« Chacun sa route »

Dernier récit autour du « geste » avec celui d’Alexandre. Une histoire qui démarre toute en délicatesse, mais qui, au final, va se révéler surprenante ! Bonne lecture !

« Chacun sa route »

Sa fille lui réclame pour la troisième fois :

– « Papa, tu viens ». 

Dans l’encadrement de la porte d’entrée de la cuisine, il s’avance couvert de son long manteau en coton gris que lui a offert sa femme Béatrice pour ses 56 ans. D’un geste doux, long et chaud, il pose ses lèvres sur les joues de sa fille et ressent intensément l’odeur et la douceur naturelle de ses longs cheveux lisses de couleur châtain.

Le désarroi profond de Marc lui broie l’estomac et ses yeux remplis de larmes cachent mal sa peine qu’il tente d’enfouir dans les bras de sa fille. Béatrice a l’habitude de le surprendre à l’approche de l’hiver dans ses moments de fragilités passagères. Sa fille et sa femme sont là, toutes deux près de lui à essayer de le rassurer ; leurs mains douces et aimantes étreignent le cou et l’épaule de Marc.

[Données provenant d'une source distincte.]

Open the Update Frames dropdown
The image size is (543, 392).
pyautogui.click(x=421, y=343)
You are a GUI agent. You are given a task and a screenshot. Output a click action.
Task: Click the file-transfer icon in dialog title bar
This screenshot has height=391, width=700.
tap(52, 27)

– « Ça va aller chéri, ce n’est pas long deux jours. »

– « Dans un dodo, Papa, tu reviens. »

Le regard quelque peu rougi de Marc balaie la cuisine comme s’il prenait une photo de chaque objet en se remémorant à leur passage un souvenir précis.

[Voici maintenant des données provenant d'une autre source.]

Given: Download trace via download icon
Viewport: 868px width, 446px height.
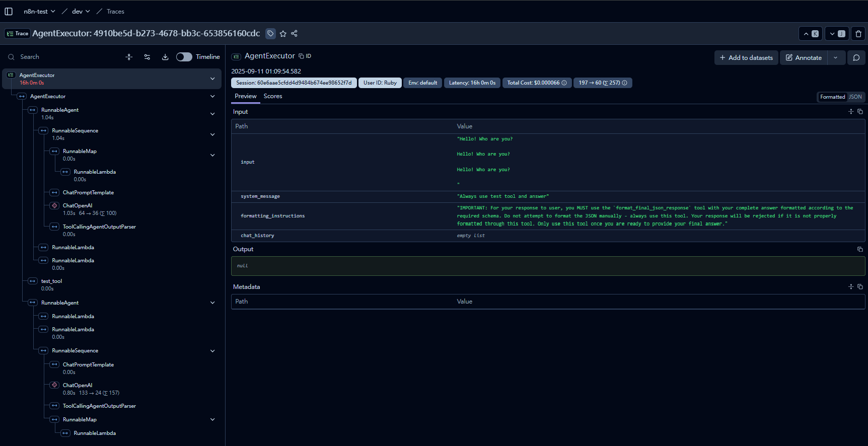Looking at the screenshot, I should 165,57.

Au moment de lacer ses chaussures, son esprit vacille ; une angoisse, une lourdeur diffuse se propage dans son crâne ; il s’assoit pris de vertige probablement dû à la pression ces derniers jours. Béatrice l’observe sans rien dire et mordille sa lèvre inférieure pour se retenir de craquer à son tour.

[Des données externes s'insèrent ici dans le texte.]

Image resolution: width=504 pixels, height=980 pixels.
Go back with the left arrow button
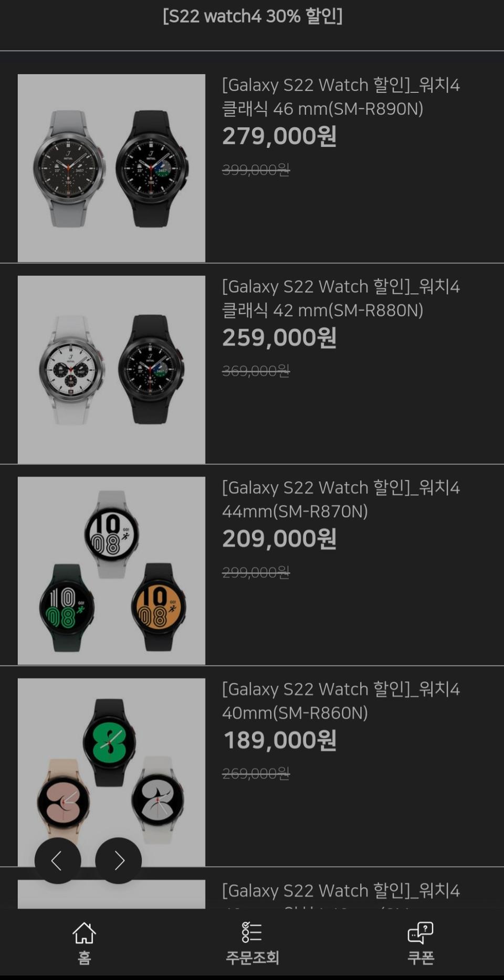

Après un premier au revoir, Marc se rend compte qu’il a oublié son écharpe malgré le froid rude de la saison, fait demi-tour et croise de nouveau le regard de sa fille qui regarde la télé avec son lapin doudou.

Un geste de la main, le sourire crispé, il empoigne la poignée de la porte d’entrée de sa maison et se dirige vers sa voiture lorsqu’il se rend compte de nouveau qu’il a oublié son badge de travail, comme si quitter sa famille n’était pas déjà si dur.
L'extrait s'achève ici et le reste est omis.